В зале суда уже были собраны какие-то свидетели из СХШ и следователь Ковалев, то ли капитан, то ли старший лейтенант, тщедушное существо, как и все эти службисты, из породы харкающих — у каждого из них в кабинете около стола обязательно стоял таз с водой, и они туда харкали. Наше дело было настолько жидким, настолько на коленке сляпанным, что они все явно беспокоились, пройдет или не пройдет. Хотя, конечно, не пройти не могло, потому что это их суд. И все равно в них сидел этот страх. К тому же кроме звездочек за каждого «врага» к собственному окладу они получали по 70 рублей, то есть им это все было выгодно. И еще оценивалось, что тот следователь провел за месяц столько-то дел, а этот — столько-то. Чудовищная, порочная система.
Тогда еще не было клеток, зверинцев, как сейчас, мы просто сидели за загородкой. И перед каждым из нас сидел адвокат, и это был совершеннейший фарс. Речь каждого адвоката начиналась с того, что «мозг холодеет от преступлений этого человека», и так далее, и так далее. «Но я считаю, что… Прошу суд учесть… его возраст, его идиотизм…» Но мозг у них холодел все равно.
Еще помню судью. Какой-то подполковник или полковник, очень матерый. Он выглядел как солидный, стареющий театральный актер, этакий Станиславский-и-Немирович-Данченко. У него не было на правой руке одного пальца, то ли указательного, то ли большого.

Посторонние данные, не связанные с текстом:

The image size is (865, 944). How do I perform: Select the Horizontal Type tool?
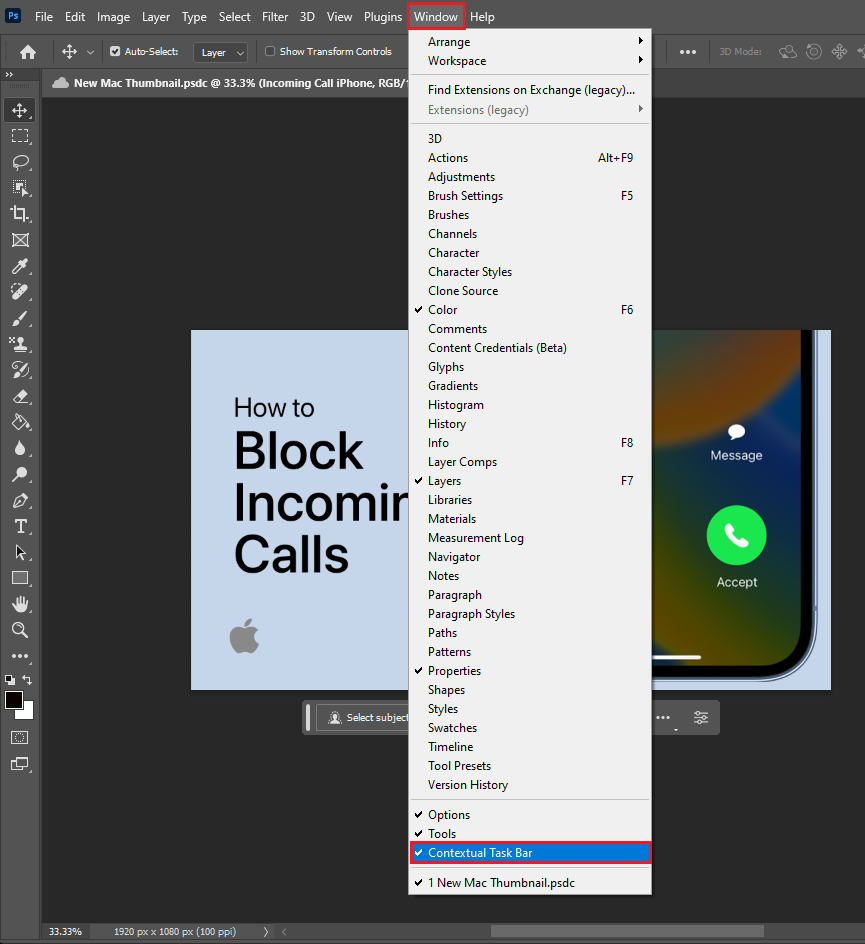[20, 526]
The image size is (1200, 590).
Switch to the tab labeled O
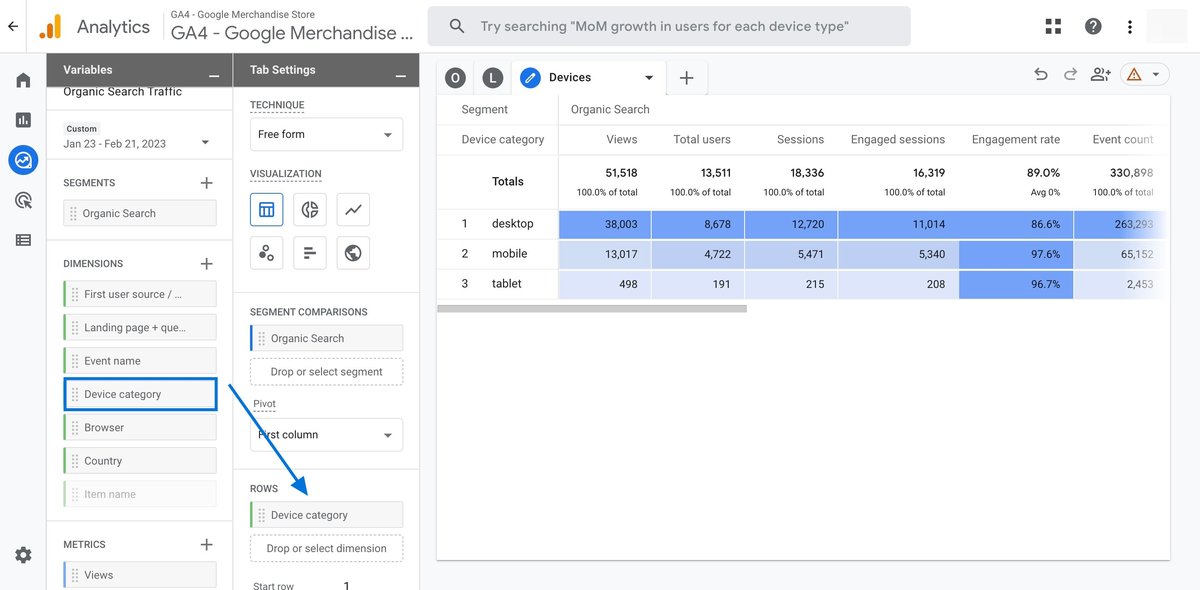coord(455,77)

И началась рутина. Встаньте, ответьте, встаньте, ответьте. Прокурор, как и всякий прокурор, даже в этих игровых условиях выливал на нас ушаты грязи. Даже в этих искусственно созданных обстоятельствах они не могли играть по-человечески. Вернее, особенно в этих обстоятельствах. То есть, по словам прокурора, наше преступление было достойно Нюрнбергского процесса и по последствиям, и по подготовке.

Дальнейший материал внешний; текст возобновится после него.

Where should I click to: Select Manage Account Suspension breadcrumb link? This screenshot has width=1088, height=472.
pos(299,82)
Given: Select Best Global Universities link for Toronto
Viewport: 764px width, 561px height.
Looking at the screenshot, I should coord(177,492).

И в общем, в связи с отменой смертной казни нам всем дали по 25 лет. Очень странное ощущение — насколько ужасно на меня подействовало предположение того лейтенантика по поводу десятилетнего срока, настолько спокойно я воспринял реальный приговор. Потому что мы все понимали, что все наше дело — чушь собачья. Я еще, помню, прикинул — когда выйду, мне будет сорок два года.